Kyle Vogt (born ) is an American technology entrepreneur known for his contributions to autonomous vehicle technology and live-streaming platform technologies.

Vogt is a co-founder of Cruise Automation, a developer of self-driving car technology, which was acquired by General Motors in 2016. Prior to that, he was instrumental in the creation of Justin.tv, which evolved into the popular streaming platform Twitch.

In 2024, Vogt established The Bot Company, a startup focused on developing consumer-oriented robots for household tasks.

==Early life and education==
Vogt was born and raised in Kansas City, Kansas. From a young age, he demonstrated an interest in autonomous driving technology. Vogt attended public schools in the Olathe and Shawnee Mission school districts, graduating from Shawnee Mission Northwest High School in 2004.

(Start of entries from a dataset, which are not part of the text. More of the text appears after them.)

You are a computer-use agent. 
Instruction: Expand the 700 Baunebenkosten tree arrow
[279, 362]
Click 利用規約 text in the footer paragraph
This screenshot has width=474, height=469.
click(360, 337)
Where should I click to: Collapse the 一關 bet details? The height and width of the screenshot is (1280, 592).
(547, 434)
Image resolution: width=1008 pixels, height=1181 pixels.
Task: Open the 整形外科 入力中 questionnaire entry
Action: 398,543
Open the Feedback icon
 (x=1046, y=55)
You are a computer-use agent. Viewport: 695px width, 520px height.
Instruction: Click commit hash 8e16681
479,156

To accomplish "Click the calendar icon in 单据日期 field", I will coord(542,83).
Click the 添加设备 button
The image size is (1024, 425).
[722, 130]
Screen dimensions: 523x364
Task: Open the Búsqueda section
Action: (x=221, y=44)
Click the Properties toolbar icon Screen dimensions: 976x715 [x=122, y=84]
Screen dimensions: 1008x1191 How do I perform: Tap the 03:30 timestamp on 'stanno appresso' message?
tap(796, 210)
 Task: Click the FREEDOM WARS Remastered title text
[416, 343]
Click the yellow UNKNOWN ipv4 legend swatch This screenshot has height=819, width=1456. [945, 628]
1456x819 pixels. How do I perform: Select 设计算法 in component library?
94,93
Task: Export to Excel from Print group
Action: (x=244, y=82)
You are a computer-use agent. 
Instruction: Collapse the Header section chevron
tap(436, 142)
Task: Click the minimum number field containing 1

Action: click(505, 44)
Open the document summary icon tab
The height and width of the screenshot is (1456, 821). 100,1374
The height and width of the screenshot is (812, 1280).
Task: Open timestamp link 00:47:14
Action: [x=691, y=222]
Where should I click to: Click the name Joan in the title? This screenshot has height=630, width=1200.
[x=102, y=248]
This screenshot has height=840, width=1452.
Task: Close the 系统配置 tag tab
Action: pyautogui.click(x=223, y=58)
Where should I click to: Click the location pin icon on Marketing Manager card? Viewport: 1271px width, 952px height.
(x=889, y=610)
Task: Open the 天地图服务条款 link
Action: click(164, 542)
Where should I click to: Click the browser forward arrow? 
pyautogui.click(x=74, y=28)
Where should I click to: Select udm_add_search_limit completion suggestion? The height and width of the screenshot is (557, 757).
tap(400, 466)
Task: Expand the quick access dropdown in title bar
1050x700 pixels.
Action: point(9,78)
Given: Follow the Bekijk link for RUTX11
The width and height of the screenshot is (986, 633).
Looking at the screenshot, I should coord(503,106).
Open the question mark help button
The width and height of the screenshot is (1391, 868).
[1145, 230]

Vogt pursued undergraduate studies in computer science and electrical engineering at the Massachusetts Institute of Technology. While there, he participated in the 2004 DARPA Grand Challenge, a pivotal event in the development of autonomous vehicle technology. Vogt also interned at iRobot, the company known for creating the Roomba and competed in two seasons of BattleBots.

==Career==
===Justin.tv===
In his junior year, Vogt left MIT to join the team that would create Justin.tv and later Twitch. As a co-founder of Justin.tv, Vogt was noted for his technical proficiency, often solving complex coding challenges and designing camera systems crucial for live streaming.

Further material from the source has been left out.